**Records from a dataset**
**********

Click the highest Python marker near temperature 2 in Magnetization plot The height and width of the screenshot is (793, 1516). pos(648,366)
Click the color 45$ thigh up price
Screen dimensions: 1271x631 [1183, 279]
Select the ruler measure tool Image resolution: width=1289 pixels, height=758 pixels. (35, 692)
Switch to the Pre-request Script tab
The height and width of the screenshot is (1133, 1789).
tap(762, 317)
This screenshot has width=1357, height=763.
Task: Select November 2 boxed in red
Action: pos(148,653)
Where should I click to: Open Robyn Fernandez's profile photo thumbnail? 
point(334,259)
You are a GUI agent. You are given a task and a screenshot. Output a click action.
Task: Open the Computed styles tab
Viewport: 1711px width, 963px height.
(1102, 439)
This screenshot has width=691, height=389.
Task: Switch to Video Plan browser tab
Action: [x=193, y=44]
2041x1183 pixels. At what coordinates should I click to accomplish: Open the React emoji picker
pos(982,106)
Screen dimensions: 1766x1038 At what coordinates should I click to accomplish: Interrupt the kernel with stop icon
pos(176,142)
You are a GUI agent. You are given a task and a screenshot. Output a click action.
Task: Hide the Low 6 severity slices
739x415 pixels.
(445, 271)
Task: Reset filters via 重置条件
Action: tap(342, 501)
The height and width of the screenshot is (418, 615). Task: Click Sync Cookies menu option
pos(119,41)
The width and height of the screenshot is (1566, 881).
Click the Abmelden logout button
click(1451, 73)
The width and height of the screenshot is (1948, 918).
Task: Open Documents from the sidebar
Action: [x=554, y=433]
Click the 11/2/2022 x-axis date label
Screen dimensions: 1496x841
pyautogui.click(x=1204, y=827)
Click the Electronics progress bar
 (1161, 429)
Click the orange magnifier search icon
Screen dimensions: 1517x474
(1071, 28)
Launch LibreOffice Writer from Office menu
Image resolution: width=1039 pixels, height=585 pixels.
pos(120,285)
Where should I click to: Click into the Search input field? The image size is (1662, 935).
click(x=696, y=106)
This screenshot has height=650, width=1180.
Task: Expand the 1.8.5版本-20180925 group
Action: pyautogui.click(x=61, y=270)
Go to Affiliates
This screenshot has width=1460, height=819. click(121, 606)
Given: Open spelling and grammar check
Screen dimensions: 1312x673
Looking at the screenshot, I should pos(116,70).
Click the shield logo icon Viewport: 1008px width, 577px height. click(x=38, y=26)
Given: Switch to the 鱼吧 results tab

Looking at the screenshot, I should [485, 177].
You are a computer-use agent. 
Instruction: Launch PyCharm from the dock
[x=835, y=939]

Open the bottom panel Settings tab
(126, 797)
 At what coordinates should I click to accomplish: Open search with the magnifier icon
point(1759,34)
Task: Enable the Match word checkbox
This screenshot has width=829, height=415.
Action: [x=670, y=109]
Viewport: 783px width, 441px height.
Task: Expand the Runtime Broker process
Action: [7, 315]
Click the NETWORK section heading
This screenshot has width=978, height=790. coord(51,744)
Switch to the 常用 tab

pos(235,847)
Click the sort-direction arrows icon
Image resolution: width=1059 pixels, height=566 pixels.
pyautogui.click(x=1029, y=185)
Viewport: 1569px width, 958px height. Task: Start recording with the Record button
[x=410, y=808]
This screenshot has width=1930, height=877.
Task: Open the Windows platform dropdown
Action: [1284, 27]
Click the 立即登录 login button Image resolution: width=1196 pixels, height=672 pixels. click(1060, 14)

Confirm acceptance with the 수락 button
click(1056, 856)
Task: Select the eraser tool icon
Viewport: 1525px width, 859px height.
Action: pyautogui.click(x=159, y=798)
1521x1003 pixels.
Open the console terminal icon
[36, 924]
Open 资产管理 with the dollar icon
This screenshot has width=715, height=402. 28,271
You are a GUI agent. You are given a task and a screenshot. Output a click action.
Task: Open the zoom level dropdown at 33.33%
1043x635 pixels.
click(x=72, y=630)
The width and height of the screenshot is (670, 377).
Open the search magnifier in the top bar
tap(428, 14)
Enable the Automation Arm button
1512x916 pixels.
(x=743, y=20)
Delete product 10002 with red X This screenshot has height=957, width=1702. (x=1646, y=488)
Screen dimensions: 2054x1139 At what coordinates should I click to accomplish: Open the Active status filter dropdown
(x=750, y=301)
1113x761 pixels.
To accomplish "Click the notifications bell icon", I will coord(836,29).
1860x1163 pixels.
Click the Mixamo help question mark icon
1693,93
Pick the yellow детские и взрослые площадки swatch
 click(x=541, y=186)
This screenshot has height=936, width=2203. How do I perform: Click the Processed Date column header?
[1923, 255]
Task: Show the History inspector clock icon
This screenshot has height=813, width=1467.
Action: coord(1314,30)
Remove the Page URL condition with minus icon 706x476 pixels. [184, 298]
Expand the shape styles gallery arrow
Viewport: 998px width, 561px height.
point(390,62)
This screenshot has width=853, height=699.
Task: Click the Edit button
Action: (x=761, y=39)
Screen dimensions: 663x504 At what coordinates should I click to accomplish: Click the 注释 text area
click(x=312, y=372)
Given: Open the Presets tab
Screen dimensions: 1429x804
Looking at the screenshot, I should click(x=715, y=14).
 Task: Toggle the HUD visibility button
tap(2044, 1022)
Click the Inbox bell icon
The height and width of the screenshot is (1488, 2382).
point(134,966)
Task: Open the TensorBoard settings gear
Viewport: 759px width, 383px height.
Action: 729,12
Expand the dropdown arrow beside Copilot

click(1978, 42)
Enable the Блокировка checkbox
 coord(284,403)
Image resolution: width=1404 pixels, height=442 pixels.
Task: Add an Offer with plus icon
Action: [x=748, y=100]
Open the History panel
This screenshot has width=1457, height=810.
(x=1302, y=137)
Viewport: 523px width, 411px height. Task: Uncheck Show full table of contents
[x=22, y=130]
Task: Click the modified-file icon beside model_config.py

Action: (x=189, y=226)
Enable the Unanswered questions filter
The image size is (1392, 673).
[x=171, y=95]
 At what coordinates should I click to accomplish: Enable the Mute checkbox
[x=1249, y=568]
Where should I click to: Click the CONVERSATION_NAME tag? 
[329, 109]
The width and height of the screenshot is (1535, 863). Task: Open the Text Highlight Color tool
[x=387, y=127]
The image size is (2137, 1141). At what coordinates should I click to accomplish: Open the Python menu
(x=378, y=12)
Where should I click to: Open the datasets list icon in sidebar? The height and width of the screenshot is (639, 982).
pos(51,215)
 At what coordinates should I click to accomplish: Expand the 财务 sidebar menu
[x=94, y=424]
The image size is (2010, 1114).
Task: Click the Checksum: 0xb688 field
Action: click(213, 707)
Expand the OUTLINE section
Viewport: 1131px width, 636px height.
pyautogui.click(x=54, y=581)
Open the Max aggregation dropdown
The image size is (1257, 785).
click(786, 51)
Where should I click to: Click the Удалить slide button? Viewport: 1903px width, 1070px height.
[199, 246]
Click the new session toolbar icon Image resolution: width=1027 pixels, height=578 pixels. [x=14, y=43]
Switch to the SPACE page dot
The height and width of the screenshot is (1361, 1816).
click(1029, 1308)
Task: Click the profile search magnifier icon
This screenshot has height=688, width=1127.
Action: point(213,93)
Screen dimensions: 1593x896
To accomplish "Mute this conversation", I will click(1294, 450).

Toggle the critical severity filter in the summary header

**********

From the first line to the last, retype the records exactly as they stand above.

Click the highest Python marker near temperature 2 in Magnetization plot The height and width of the screenshot is (793, 1516). pos(648,366)
Click the color 45$ thigh up price
Screen dimensions: 1271x631 [1183, 279]
Select the ruler measure tool Image resolution: width=1289 pixels, height=758 pixels. (35, 692)
Switch to the Pre-request Script tab
The height and width of the screenshot is (1133, 1789).
tap(762, 317)
This screenshot has width=1357, height=763.
Task: Select November 2 boxed in red
Action: pos(148,653)
Where should I click to: Open Robyn Fernandez's profile photo thumbnail? 
point(334,259)
You are a GUI agent. You are given a task and a screenshot. Output a click action.
Task: Open the Computed styles tab
Viewport: 1711px width, 963px height.
(1102, 439)
This screenshot has width=691, height=389.
Task: Switch to Video Plan browser tab
Action: [x=193, y=44]
2041x1183 pixels. At what coordinates should I click to accomplish: Open the React emoji picker
pos(982,106)
Screen dimensions: 1766x1038 At what coordinates should I click to accomplish: Interrupt the kernel with stop icon
pos(176,142)
You are a GUI agent. You are given a task and a screenshot. Output a click action.
Task: Hide the Low 6 severity slices
739x415 pixels.
(445, 271)
Task: Reset filters via 重置条件
Action: tap(342, 501)
The height and width of the screenshot is (418, 615). Task: Click Sync Cookies menu option
pos(119,41)
The width and height of the screenshot is (1566, 881).
Click the Abmelden logout button
click(1451, 73)
The width and height of the screenshot is (1948, 918).
Task: Open Documents from the sidebar
Action: [x=554, y=433]
Click the 11/2/2022 x-axis date label
Screen dimensions: 1496x841
pyautogui.click(x=1204, y=827)
Click the Electronics progress bar
 (1161, 429)
Click the orange magnifier search icon
Screen dimensions: 1517x474
(1071, 28)
Launch LibreOffice Writer from Office menu
Image resolution: width=1039 pixels, height=585 pixels.
pos(120,285)
Where should I click to: Click into the Search input field? The image size is (1662, 935).
click(x=696, y=106)
This screenshot has height=650, width=1180.
Task: Expand the 1.8.5版本-20180925 group
Action: pyautogui.click(x=61, y=270)
Go to Affiliates
This screenshot has width=1460, height=819. click(121, 606)
Given: Open spelling and grammar check
Screen dimensions: 1312x673
Looking at the screenshot, I should pos(116,70).
Click the shield logo icon Viewport: 1008px width, 577px height. click(x=38, y=26)
Given: Switch to the 鱼吧 results tab

Looking at the screenshot, I should [485, 177].
You are a computer-use agent. 
Instruction: Launch PyCharm from the dock
[x=835, y=939]

Open the bottom panel Settings tab
(126, 797)
 At what coordinates should I click to accomplish: Open search with the magnifier icon
point(1759,34)
Task: Enable the Match word checkbox
This screenshot has width=829, height=415.
Action: [x=670, y=109]
Viewport: 783px width, 441px height.
Task: Expand the Runtime Broker process
Action: [7, 315]
Click the NETWORK section heading
This screenshot has width=978, height=790. coord(51,744)
Switch to the 常用 tab

pos(235,847)
Click the sort-direction arrows icon
Image resolution: width=1059 pixels, height=566 pixels.
pyautogui.click(x=1029, y=185)
Viewport: 1569px width, 958px height. Task: Start recording with the Record button
[x=410, y=808]
This screenshot has width=1930, height=877.
Task: Open the Windows platform dropdown
Action: [1284, 27]
Click the 立即登录 login button Image resolution: width=1196 pixels, height=672 pixels. click(1060, 14)

Confirm acceptance with the 수락 button
click(1056, 856)
Task: Select the eraser tool icon
Viewport: 1525px width, 859px height.
Action: pyautogui.click(x=159, y=798)
1521x1003 pixels.
Open the console terminal icon
[36, 924]
Open 资产管理 with the dollar icon
This screenshot has width=715, height=402. 28,271
You are a GUI agent. You are given a task and a screenshot. Output a click action.
Task: Open the zoom level dropdown at 33.33%
1043x635 pixels.
click(x=72, y=630)
The width and height of the screenshot is (670, 377).
Open the search magnifier in the top bar
tap(428, 14)
Enable the Automation Arm button
1512x916 pixels.
(x=743, y=20)
Delete product 10002 with red X This screenshot has height=957, width=1702. (x=1646, y=488)
Screen dimensions: 2054x1139 At what coordinates should I click to accomplish: Open the Active status filter dropdown
(x=750, y=301)
1113x761 pixels.
To accomplish "Click the notifications bell icon", I will coord(836,29).
1860x1163 pixels.
Click the Mixamo help question mark icon
1693,93
Pick the yellow детские и взрослые площадки swatch
 click(x=541, y=186)
This screenshot has height=936, width=2203. How do I perform: Click the Processed Date column header?
[1923, 255]
Task: Show the History inspector clock icon
This screenshot has height=813, width=1467.
Action: coord(1314,30)
Remove the Page URL condition with minus icon 706x476 pixels. [184, 298]
Expand the shape styles gallery arrow
Viewport: 998px width, 561px height.
point(390,62)
This screenshot has width=853, height=699.
Task: Click the Edit button
Action: (x=761, y=39)
Screen dimensions: 663x504 At what coordinates should I click to accomplish: Click the 注释 text area
click(x=312, y=372)
Given: Open the Presets tab
Screen dimensions: 1429x804
Looking at the screenshot, I should click(x=715, y=14).
 Task: Toggle the HUD visibility button
tap(2044, 1022)
Click the Inbox bell icon
The height and width of the screenshot is (1488, 2382).
point(134,966)
Task: Open the TensorBoard settings gear
Viewport: 759px width, 383px height.
Action: 729,12
Expand the dropdown arrow beside Copilot

click(1978, 42)
Enable the Блокировка checkbox
 coord(284,403)
Image resolution: width=1404 pixels, height=442 pixels.
Task: Add an Offer with plus icon
Action: [x=748, y=100]
Open the History panel
This screenshot has width=1457, height=810.
(x=1302, y=137)
Viewport: 523px width, 411px height. Task: Uncheck Show full table of contents
[x=22, y=130]
Task: Click the modified-file icon beside model_config.py

Action: (x=189, y=226)
Enable the Unanswered questions filter
The image size is (1392, 673).
[x=171, y=95]
 At what coordinates should I click to accomplish: Enable the Mute checkbox
[x=1249, y=568]
Where should I click to: Click the CONVERSATION_NAME tag? 
[329, 109]
The width and height of the screenshot is (1535, 863). Task: Open the Text Highlight Color tool
[x=387, y=127]
The image size is (2137, 1141). At what coordinates should I click to accomplish: Open the Python menu
(x=378, y=12)
Where should I click to: Open the datasets list icon in sidebar? The height and width of the screenshot is (639, 982).
pos(51,215)
 At what coordinates should I click to accomplish: Expand the 财务 sidebar menu
[x=94, y=424]
The image size is (2010, 1114).
Task: Click the Checksum: 0xb688 field
Action: click(213, 707)
Expand the OUTLINE section
Viewport: 1131px width, 636px height.
pyautogui.click(x=54, y=581)
Open the Max aggregation dropdown
The image size is (1257, 785).
click(786, 51)
Where should I click to: Click the Удалить slide button? Viewport: 1903px width, 1070px height.
[199, 246]
Click the new session toolbar icon Image resolution: width=1027 pixels, height=578 pixels. [x=14, y=43]
Switch to the SPACE page dot
The height and width of the screenshot is (1361, 1816).
click(1029, 1308)
Task: Click the profile search magnifier icon
This screenshot has height=688, width=1127.
Action: point(213,93)
Screen dimensions: 1593x896
To accomplish "Mute this conversation", I will click(1294, 450).

Toggle the critical severity filter in the summary header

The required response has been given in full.